● Requirements
Count the lines in the material below that contain the string "dialog", with case counting. Reply with the number alone.

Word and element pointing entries
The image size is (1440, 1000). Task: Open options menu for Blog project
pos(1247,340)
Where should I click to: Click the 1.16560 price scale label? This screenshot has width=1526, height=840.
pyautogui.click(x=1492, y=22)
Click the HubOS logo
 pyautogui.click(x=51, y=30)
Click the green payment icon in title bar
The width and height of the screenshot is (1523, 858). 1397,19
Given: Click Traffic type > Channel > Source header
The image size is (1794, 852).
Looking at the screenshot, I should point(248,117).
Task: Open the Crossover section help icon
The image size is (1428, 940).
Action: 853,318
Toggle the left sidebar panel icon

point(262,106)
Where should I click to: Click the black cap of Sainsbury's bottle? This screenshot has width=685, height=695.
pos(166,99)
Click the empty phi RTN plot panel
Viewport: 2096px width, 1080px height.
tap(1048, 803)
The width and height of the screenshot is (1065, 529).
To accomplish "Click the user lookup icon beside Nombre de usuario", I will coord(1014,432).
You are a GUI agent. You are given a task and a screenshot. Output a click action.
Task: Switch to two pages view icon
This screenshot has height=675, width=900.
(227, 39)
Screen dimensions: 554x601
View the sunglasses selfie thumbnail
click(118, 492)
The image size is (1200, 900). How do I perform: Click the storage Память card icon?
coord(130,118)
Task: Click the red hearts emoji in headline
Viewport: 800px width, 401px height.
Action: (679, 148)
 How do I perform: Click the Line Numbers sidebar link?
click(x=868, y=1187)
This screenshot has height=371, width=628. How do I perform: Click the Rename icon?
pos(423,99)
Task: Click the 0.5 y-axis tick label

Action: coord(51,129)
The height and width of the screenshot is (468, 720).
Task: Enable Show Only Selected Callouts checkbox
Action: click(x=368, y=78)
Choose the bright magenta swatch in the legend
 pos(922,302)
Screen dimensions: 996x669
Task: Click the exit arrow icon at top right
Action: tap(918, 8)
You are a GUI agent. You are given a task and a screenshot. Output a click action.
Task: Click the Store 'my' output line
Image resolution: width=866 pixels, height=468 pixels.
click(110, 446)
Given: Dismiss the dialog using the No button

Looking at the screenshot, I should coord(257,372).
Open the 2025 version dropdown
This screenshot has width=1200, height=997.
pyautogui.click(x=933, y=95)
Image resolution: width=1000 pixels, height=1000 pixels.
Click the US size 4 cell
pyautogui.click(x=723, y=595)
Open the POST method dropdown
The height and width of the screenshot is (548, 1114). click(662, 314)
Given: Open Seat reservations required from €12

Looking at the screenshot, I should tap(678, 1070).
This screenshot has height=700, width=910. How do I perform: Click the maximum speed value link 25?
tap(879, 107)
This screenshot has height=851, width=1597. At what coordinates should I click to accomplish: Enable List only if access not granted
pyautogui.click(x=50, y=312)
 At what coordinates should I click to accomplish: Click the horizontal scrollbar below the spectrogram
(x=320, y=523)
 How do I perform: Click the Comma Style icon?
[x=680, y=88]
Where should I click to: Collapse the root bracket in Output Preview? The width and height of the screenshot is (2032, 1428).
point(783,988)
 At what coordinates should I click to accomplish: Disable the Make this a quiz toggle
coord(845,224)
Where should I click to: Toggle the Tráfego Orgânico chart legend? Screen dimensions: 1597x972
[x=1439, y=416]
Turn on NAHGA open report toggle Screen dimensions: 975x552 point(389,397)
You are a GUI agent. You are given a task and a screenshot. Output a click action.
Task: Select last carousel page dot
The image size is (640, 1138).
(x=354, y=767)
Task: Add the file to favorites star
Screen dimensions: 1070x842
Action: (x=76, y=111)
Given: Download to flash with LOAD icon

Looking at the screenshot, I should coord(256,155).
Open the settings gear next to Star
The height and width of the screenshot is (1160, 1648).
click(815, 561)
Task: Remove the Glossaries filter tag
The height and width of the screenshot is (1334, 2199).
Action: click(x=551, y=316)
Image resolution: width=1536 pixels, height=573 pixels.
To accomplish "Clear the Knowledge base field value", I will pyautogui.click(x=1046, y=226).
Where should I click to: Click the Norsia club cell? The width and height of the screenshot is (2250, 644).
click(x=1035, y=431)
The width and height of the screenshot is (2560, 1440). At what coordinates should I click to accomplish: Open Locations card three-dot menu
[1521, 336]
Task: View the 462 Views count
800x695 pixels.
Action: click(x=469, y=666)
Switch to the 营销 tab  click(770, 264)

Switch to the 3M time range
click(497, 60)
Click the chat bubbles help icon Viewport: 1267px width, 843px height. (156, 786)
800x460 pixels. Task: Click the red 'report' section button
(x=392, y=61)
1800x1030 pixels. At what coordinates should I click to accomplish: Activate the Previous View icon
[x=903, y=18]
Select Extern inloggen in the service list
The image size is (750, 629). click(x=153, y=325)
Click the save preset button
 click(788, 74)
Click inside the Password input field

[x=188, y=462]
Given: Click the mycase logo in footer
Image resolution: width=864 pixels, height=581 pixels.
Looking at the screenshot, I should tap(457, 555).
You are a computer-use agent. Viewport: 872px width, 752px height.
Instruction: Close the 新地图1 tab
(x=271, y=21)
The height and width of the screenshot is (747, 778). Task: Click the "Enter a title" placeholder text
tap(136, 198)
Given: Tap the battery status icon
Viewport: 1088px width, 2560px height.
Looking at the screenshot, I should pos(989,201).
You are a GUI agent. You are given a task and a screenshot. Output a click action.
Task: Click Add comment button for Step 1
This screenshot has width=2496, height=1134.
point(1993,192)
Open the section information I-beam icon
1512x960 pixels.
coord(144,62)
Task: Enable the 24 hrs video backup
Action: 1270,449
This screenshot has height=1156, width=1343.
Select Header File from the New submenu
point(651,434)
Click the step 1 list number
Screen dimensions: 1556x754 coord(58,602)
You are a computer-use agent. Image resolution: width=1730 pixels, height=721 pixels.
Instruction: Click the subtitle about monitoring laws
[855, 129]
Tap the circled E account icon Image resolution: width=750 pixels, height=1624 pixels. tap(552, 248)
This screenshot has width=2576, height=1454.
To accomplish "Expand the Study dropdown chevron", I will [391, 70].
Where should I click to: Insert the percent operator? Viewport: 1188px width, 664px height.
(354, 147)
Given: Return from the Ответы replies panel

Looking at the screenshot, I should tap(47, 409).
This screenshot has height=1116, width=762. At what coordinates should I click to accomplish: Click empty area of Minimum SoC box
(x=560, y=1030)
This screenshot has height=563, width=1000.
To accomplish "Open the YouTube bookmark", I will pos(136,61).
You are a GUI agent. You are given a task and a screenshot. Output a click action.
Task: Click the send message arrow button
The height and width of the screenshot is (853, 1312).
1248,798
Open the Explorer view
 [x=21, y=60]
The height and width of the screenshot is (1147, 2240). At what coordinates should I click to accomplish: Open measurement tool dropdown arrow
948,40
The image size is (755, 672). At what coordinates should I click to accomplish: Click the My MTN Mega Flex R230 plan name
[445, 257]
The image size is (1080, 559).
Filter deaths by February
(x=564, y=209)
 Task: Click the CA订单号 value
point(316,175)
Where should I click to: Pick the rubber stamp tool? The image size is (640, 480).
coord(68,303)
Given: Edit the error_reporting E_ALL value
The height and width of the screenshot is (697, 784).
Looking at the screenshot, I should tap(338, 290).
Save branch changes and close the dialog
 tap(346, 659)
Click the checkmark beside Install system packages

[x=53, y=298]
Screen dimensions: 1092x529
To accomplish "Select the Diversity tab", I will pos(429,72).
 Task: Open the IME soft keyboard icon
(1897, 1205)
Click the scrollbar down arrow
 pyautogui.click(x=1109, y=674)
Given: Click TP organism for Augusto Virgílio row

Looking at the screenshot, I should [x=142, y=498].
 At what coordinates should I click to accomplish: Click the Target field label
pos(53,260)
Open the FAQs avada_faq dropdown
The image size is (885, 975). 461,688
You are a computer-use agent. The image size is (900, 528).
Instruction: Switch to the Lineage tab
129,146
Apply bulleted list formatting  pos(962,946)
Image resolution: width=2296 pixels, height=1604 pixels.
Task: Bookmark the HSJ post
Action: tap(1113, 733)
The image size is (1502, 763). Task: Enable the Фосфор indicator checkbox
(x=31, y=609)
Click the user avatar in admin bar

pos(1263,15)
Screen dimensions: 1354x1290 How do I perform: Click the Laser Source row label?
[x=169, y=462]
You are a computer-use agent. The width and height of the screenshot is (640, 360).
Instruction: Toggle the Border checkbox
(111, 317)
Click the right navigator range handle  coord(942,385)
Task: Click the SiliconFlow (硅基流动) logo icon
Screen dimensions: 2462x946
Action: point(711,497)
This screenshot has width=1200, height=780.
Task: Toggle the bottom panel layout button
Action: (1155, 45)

● Task solution
2